Since the masking differences in
Experiments 1–3 imply an early neural substrate for those effects, yet cannot be explained by contrast biases at the lowest or highest spatial frequencies, the question as to why
α = 1.0 noise masks produce the largest masking effects (i.e., the target-mask slope similarity effect) remains. Interestingly, the modulation of masking strength by mask
α in the current study is virtually identical to the simultaneous masking effects observed by Hansen and Hess (
2012) in which participants had to identify the orientation of Gabor patches or identify letters. There,
α = 1.0 noise masks were found to produce stronger masking than
α = 0.0 or 1.5 noise masks. Hansen and Hess (
2012) argued that the different
α masking strengths could be explained by modeled cortical interactions employing contrast gain control processes (e.g., Carandini & Heeger,
1994; Heeger,
1992a,
1992b; Wilson & Humanski,
1993), which take place exclusively within V1. Their contrast gain control account built on the work of David Field and Nuala Brady (Brady & Field,
1995; Field,
1987; Field & Brady,
1997) who proposed a modified multichannel model of V1. That model predicts overall larger spatial frequency channel responses for
α = 1.0 stimuli (compared to stimuli with smaller or larger αs). In their model, the spatial frequency bandwidth of different early visual channels is held constant in octaves on a log axis, with the peak sensitivity of each filter channel also held constant, based on the results of a large sample of striate neurons (R. L. De Valois, Albrecht, & Thorell,
1982).

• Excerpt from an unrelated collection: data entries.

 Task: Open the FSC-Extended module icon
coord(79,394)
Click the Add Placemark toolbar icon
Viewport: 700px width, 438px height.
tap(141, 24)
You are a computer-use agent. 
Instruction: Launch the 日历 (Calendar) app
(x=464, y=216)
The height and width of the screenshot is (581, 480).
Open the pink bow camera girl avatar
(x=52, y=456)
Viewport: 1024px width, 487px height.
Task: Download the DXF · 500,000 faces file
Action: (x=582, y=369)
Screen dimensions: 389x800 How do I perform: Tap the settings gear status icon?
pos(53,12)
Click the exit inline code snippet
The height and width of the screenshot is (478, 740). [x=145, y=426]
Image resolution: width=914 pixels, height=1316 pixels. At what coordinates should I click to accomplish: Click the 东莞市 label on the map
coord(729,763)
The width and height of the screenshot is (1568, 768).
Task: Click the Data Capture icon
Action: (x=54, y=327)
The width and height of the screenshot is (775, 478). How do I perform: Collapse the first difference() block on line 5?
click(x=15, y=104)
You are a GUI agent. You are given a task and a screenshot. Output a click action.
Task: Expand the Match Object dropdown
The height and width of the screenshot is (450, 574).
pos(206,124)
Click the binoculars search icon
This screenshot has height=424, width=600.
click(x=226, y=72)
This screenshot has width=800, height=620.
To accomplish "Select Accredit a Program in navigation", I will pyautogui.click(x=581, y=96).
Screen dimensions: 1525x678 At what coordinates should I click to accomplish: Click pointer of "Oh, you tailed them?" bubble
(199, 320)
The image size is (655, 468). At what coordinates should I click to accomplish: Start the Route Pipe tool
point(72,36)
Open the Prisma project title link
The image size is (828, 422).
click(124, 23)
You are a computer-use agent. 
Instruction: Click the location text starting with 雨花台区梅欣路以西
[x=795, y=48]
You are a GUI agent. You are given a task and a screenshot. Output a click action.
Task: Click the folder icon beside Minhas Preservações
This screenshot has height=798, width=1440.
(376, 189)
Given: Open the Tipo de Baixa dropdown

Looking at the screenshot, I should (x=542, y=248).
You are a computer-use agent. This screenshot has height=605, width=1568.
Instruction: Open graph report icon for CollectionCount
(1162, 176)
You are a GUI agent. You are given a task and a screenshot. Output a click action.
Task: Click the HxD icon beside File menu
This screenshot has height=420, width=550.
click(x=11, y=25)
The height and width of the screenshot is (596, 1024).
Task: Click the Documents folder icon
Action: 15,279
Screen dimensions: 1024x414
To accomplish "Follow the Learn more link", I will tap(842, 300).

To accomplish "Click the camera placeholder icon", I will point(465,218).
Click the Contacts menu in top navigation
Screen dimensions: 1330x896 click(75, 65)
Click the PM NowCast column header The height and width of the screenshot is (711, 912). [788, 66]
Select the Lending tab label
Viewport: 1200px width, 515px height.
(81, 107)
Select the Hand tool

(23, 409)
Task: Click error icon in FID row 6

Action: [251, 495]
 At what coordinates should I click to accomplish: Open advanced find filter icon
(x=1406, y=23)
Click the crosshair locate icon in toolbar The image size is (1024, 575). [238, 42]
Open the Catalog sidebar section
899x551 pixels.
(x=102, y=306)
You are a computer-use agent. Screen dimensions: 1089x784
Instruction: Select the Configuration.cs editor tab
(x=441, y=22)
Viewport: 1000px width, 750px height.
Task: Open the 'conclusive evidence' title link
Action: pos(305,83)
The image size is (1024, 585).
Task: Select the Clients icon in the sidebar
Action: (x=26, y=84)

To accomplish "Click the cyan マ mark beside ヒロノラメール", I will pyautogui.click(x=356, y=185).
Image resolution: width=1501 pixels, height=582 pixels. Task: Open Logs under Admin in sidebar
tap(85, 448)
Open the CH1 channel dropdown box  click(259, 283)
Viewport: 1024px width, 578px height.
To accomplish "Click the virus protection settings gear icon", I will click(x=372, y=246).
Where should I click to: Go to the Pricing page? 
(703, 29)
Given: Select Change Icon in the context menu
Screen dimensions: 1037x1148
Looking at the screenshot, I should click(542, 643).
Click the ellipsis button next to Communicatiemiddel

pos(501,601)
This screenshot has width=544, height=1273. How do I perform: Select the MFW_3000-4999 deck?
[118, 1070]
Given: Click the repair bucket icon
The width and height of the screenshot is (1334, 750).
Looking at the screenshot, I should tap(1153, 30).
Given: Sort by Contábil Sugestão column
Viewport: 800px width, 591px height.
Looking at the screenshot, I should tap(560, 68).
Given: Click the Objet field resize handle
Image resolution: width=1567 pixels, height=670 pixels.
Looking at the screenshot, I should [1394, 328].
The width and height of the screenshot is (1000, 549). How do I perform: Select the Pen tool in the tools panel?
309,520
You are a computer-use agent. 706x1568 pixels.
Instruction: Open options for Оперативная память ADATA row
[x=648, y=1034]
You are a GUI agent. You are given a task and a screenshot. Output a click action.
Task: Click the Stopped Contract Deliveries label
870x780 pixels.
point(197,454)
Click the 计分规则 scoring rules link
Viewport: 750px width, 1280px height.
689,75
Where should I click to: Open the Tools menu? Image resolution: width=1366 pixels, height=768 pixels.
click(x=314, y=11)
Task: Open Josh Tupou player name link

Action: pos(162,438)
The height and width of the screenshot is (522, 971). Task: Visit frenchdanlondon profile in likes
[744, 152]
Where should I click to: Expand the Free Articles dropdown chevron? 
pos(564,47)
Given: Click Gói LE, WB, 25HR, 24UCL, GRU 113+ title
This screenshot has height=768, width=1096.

With such a configuration, any image possessing an amplitude spectrum slope
α ≈ 1.0 will produce equivalently large contrast energy responses across all channels in an inhibitory contrast gain pool, regardless of the peak spatial frequency to which each filter is tuned (see Brady & Field,
1995, for further detail). Thus, if
α = 1.0 noise largely and equally drives all spatial channels, a tuned gain pool for
α = 1.0 noise should be much more active than with smaller or larger
αs, thus producing the greatest inhibitory effect on the output signal to perceptual decision processes. Furthermore, contrast gain control processes were shown to strongly operate during the first 50 ms of processing time in a backward masking paradigm (Essock, Haun, & Kim,
2009). Thus, the masking effects produced by the amplitude masks in
Experiments 1–3 may simply reflect a variant of a contrast gain control modulated signal-to-noise ratio in early visual processes that depends much more on the distribution of contrast across spatial frequency than across orientation. Therefore, the target-mask slope similarity effect observed in
Experiments 1–3 may result from a modified contrast gain control process implemented entirely in V1. The implication here is that the majority of amplitude-only masking effects may have more to do with specific early visual mechanisms than later scene categorization processes (e.g., in the PPA, the LOC, etc., Walther, Caddigan, Fei-Fei, & Beck,
2009). If so, such interactions would apply equally well to a wide array of visual tasks (e.g., Gabor orientation discrimination or letter recognition), rather than being limited only to rapid scene categorization. Additionally, the lack of any category-specific effects in
Experiments 1–3 further supports the idea that those masking effects resulted from general neural operators, at least for amplitude-only-defined content derived from global spectral manipulations.